The Haigh family (Averil’s maiden name) ‘had a yearly trip to the sea side’ (14), which was ‘paid for by pennies each week’ (15). Averil travelled to various coastal locations – Lincolnshire, Skegness, Mablethorpe and Cleethorpes.

A photograph of Skegness’ pier, 1910

John K. Walton writes of the history of British seaside holidays during the 1990s, stating:

‘At the beginning of the twentieth century Britain, and England in particular, had a system of coastal resorts whose scale and complexity was unmatched anywhere else in the world… Family holidays were attainable due to ‘rising wealth, an expanding middle class, and upper working class with more disposable time and income that its counterparts elsewhere’ as well as the ‘development of a fully articulated mass transport system in the form of railways’ (1)

Using railways to travel to these various resorts reflects the country’s increasing influx of wealth and industry.
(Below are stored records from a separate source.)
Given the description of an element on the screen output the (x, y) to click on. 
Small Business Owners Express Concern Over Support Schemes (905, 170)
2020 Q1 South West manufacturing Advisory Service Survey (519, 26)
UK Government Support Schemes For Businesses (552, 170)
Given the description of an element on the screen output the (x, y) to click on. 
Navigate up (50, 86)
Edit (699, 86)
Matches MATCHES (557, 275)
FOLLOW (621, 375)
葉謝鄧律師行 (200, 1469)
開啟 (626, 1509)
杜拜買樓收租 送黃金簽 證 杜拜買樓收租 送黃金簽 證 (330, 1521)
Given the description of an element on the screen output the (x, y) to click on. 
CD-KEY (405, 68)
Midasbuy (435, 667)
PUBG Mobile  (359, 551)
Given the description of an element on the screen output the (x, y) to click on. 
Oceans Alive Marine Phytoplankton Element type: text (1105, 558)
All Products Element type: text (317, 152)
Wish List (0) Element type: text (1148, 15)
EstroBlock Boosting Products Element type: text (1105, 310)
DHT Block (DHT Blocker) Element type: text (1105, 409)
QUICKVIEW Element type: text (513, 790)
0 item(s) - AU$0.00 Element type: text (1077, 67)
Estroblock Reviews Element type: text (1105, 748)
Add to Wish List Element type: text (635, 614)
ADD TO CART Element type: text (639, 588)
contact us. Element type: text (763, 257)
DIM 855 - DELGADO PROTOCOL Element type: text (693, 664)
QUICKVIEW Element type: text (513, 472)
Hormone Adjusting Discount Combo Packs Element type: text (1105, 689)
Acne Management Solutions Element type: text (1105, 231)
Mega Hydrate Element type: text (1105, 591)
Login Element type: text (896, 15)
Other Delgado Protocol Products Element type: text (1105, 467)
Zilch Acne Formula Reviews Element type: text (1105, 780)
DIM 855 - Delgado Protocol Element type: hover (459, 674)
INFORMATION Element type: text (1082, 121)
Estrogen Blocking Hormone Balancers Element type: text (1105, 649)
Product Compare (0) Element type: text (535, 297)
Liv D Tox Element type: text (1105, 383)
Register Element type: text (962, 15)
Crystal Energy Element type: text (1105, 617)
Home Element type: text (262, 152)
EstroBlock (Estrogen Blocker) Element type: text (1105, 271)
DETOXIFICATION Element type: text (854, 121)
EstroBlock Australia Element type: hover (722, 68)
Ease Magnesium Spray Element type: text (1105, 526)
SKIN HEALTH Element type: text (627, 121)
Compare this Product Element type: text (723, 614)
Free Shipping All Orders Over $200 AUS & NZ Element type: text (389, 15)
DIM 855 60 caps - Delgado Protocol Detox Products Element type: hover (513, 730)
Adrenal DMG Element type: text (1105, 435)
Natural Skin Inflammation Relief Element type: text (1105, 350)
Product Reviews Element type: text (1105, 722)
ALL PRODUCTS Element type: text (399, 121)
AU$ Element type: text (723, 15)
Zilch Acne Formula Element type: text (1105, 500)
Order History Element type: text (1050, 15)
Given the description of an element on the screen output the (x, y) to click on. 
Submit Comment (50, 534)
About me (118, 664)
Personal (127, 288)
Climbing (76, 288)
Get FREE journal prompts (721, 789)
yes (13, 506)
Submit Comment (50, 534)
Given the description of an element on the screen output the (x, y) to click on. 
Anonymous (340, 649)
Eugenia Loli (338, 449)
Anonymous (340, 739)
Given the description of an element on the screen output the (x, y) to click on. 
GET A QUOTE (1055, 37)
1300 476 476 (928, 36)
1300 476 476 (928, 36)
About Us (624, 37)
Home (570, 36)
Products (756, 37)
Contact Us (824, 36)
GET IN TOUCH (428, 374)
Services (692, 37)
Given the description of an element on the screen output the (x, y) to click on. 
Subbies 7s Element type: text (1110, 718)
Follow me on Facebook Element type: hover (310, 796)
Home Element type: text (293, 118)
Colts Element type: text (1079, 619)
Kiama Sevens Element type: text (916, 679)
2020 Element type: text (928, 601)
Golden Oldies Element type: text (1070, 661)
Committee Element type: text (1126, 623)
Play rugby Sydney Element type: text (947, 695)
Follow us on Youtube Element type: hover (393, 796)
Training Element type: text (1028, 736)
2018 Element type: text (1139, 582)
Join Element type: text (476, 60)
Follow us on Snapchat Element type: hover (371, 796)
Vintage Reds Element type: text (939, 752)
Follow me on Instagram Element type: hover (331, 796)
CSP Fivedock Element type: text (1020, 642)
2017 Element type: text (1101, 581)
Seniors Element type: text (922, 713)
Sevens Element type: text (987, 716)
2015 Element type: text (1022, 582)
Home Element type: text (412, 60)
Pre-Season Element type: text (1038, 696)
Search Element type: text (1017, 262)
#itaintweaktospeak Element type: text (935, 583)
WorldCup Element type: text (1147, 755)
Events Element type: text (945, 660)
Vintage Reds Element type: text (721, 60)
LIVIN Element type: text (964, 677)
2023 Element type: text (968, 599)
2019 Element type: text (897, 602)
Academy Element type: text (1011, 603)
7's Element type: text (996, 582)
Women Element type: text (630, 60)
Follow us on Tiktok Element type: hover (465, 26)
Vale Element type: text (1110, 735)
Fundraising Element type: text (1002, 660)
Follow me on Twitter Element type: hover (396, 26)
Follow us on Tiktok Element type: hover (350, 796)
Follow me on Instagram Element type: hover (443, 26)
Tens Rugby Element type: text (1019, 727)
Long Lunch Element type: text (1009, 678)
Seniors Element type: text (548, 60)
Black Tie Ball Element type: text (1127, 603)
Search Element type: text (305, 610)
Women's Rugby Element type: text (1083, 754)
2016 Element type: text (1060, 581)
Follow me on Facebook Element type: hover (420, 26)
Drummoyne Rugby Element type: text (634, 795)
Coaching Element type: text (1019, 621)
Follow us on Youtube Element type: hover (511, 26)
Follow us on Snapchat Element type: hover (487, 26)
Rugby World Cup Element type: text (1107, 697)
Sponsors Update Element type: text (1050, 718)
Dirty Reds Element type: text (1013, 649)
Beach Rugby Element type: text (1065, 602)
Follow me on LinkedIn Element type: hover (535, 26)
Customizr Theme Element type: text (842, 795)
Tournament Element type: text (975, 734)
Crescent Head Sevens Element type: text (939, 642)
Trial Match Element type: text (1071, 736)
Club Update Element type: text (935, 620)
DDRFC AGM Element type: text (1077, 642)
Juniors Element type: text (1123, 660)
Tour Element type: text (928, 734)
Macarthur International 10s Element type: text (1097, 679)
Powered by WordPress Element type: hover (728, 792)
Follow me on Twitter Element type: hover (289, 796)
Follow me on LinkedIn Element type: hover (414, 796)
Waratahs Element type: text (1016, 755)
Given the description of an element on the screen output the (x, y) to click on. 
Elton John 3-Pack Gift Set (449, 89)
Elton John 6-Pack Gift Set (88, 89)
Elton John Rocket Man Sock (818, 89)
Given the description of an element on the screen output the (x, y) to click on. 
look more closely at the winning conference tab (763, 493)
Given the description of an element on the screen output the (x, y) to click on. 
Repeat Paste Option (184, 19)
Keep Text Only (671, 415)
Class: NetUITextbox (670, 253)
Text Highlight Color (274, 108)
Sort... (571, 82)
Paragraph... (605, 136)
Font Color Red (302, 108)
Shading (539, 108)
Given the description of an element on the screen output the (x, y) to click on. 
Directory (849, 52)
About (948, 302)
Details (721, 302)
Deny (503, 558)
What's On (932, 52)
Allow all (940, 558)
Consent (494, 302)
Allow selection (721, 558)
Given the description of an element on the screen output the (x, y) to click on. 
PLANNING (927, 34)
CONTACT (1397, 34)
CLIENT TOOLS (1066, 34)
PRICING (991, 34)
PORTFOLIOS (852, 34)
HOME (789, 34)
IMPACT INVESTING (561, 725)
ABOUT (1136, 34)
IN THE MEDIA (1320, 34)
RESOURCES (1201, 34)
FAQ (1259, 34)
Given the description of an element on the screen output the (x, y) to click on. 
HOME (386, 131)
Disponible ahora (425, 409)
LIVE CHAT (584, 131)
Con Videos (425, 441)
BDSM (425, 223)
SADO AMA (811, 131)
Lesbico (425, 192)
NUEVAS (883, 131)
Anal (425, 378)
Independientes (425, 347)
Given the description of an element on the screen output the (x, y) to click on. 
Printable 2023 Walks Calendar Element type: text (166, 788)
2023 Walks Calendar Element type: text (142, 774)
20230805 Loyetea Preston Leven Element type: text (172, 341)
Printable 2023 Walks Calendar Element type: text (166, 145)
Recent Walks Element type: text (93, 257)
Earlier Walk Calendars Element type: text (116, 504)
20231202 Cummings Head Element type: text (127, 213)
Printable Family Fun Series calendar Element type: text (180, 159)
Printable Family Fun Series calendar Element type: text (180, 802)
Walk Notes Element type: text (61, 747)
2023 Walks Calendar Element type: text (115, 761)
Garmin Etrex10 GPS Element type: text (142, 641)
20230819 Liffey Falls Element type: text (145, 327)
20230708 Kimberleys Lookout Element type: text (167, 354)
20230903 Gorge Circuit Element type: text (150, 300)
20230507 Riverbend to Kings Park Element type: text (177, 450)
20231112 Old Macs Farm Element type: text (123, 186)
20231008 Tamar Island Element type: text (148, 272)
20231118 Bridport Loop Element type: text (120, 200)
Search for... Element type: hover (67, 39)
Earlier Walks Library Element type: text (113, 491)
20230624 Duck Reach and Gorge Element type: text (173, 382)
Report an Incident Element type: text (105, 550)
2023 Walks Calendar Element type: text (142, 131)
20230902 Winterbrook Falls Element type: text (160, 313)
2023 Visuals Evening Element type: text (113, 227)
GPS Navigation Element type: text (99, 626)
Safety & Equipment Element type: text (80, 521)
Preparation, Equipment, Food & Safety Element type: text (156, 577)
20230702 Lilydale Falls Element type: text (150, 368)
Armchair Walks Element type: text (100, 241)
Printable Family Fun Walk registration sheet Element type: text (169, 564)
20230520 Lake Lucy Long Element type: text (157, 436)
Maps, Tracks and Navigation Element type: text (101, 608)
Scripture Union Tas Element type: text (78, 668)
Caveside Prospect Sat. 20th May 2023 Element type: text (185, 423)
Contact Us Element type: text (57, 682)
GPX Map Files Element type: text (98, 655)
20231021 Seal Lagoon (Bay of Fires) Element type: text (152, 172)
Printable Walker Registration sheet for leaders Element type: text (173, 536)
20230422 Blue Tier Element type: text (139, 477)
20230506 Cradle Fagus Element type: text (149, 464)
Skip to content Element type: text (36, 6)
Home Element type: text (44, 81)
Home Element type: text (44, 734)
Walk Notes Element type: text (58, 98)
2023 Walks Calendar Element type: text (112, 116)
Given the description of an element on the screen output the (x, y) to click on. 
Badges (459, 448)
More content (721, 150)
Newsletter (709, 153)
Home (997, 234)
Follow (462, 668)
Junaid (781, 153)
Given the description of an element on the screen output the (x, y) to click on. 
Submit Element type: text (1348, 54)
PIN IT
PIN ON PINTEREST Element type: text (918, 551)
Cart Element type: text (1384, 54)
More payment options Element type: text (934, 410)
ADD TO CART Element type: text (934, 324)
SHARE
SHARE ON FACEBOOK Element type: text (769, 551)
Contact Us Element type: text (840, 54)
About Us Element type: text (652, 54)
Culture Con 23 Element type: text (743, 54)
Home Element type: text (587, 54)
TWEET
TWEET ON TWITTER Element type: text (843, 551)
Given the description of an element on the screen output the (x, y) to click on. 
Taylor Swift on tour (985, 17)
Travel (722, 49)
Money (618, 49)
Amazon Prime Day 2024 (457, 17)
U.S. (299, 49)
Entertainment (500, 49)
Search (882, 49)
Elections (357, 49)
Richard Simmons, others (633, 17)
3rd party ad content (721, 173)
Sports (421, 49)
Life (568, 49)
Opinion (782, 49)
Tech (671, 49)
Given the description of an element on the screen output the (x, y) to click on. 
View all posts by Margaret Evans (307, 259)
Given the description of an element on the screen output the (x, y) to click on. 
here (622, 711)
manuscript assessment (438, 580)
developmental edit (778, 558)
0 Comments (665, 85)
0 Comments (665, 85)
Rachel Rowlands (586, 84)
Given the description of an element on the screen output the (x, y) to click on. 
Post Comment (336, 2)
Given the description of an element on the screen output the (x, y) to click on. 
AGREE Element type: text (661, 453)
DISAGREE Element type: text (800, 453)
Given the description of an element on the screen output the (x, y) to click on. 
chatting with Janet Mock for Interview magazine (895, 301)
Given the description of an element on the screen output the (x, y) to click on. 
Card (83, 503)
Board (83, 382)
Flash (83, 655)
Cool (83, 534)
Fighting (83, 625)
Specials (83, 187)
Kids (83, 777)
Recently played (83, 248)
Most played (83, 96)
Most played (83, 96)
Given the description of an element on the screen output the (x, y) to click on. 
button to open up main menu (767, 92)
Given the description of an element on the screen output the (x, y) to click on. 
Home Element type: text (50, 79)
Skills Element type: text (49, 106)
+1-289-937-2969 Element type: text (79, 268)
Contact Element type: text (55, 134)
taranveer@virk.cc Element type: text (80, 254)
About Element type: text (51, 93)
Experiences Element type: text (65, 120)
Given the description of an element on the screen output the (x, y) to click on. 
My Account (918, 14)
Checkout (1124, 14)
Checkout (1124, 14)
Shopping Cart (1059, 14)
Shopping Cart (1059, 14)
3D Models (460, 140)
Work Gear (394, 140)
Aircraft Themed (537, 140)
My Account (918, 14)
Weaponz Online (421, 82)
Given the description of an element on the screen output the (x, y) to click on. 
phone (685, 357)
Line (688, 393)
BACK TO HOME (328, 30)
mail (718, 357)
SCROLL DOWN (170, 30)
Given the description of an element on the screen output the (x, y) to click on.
It allowed families like Averil’s to experience leisure in ways middle and upper class families were accustomed to, without having to leave the country. Additionally, it leaves Averil in the division of ‘upper working class’, as those at the bottom of the spectrum would never be able to afford such holiday.


Averil Edith Thomas, Untiled, pp.26 (c. 6,500 words), Burnett Collection of Working Class Autobiography, Brunel University Library. No 1:892

Walton, John K. The British Seaside: Holidays and Resorts in the Twentieth Century. Manchester U.P., 2000. P1

Frost, Ginger S. Victorian Childhoods, Westport, CT and London: Praeger Publishers (2009) P 89 – 90.